Lesson 4: Have a Sense of Humor
Being able to let go becomes easier if one develops a sense of humor. Kids bring multiple opportunities to develop one if a person is lacking in such an area. I can immediately think of two incidents in which having a sense of humor is the only way to go: big booger on the blouse (and no it wasn't mine), and a big chocolate stain on the butt from where my son slapped me after downing some chocolate cookies. Enough said.
Lesson 5: Ask for Help
I'm bad at asking for help. I also don't live near family, which I think would make asking for help easier. It's not that I want to be a super mom or a super pastor/mother at all. It's mostly because I don't want to put anyone out or inconvenience anybody. But there is a lot of truth to the saying "it takes a village." And I'm blessed to have a wonderful faith community to be that village for me and my family.
Lesson 6: Grieve Loss
In seminary and chaplaincy training, I was taught how to sit in grief with others, provide appropriate pastoral care, and create a safe space for the grieving. What I wasn't taught was how to grieve a loss when I am the pastor of a congregation. I had difficulty getting pregnant with my first child, so when we easily got pregnant with our second, it was a wonderful surprise. In the twelfth week of my pregnancy, however, we miscarried. I wondered about my ability to be a pastor when the mother in me was grieving. What I realized is that I didn't have anything to worry about. My congregation was incredibly gentle, grace-filled, and understanding. I was surprised by how many women shared their own stories of miscarriage, loss, and grief. As a mother, I was able to grieve at my own pace, and as a pastor, I was able to empathize with those who experienced similar loss.
Lesson 7: Self-Care
Well, it wouldn't be a good list of lessons learned if didn't throw in self-care. Frankly, I admit that I am not great at this in the traditional sense, meaning I don't take a lot of "me" time, don't exercise, or carve out time for a hobby. However, one thing that feeds into my sanity is the Google calendar, which is color coded according to mine, my husband's, and the kids' schedules. It also helps me to not over book. I try not to live a busy life, but a full, balanced life.
Lesson 8: Freedom
My last lesson learned (at least for this blog) is knowing when to give my kids the freedom to explore, be curious, and be themselves. As a pastor, there are certain things that I'm intentional about exposing my kids too -- opportunities to serve others, develop empathy and compassion, and a sense of awareness of what is happening in the world. But I also want them to have the freedom to discover, make mistakes, and wonder. That's what I hope for as a mother. And as a pastor, I will try to not use my kids to rate the Sunday School program or be guinea pigs to new ideas and activities I want to try.

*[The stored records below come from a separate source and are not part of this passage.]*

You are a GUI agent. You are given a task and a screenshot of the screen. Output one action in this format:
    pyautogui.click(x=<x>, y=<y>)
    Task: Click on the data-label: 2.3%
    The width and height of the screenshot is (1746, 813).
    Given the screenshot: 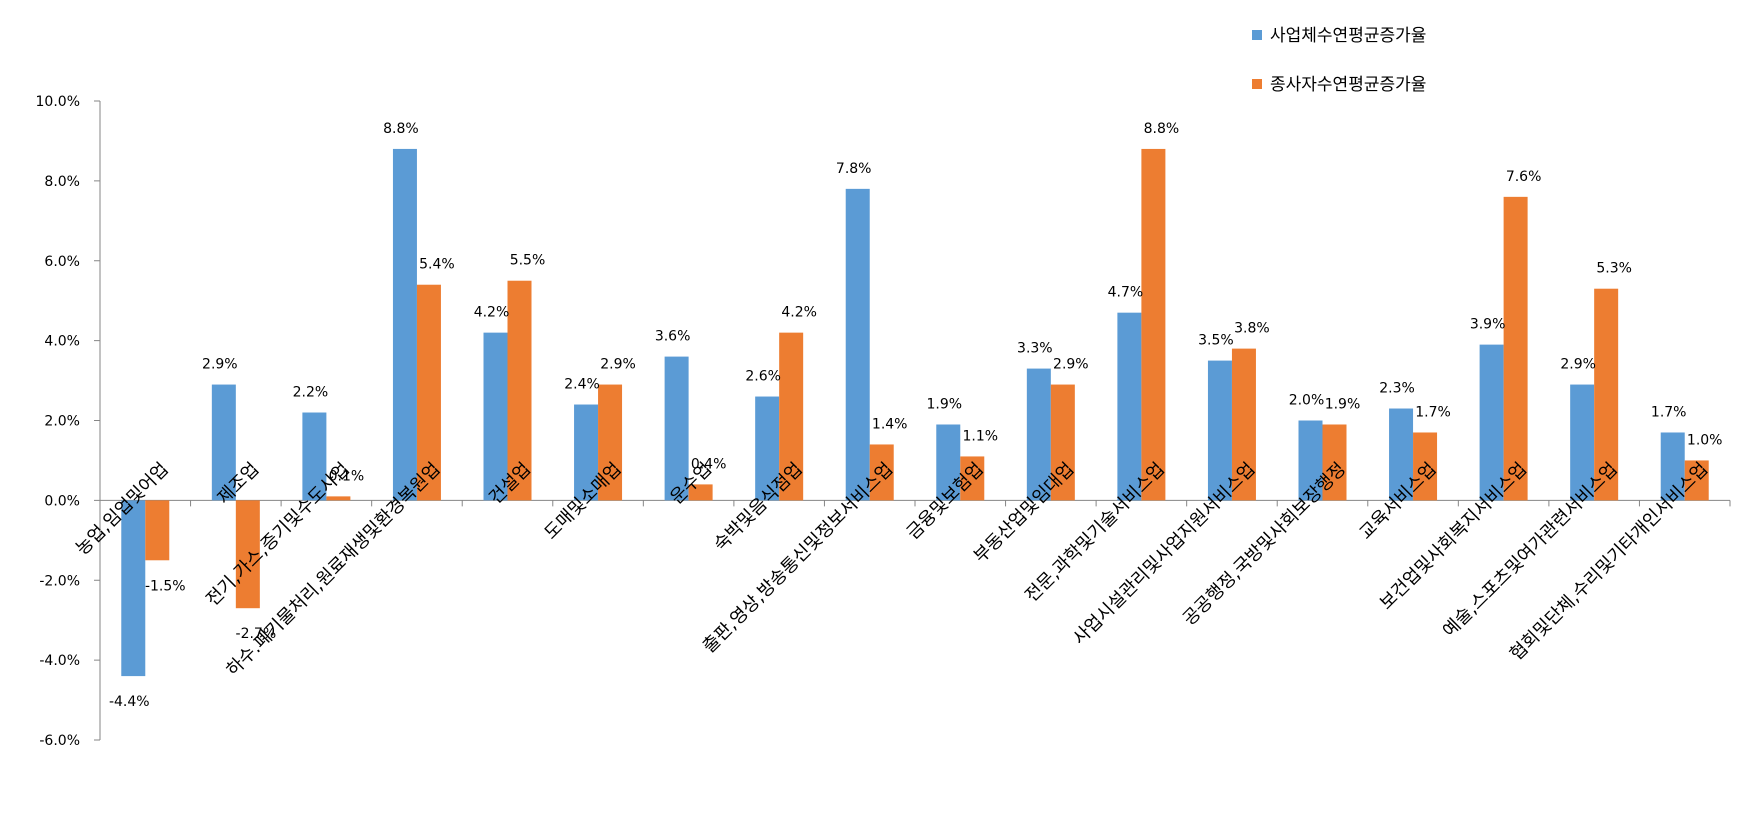 What is the action you would take?
    pyautogui.click(x=1397, y=389)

So, to all the pastor/mothers out there: I commiserate with you. I am in awe of you. And I am blessed to be in such good company. It feels less lonely knowing you are there. I look forward to hearing your own stories of being a pastor/mother.
Theresa Cho is a Reno, Nevada native who graduated from McCormick Theological Seminary in Chicago with awards in preaching and theology. She blogs at Still Waters.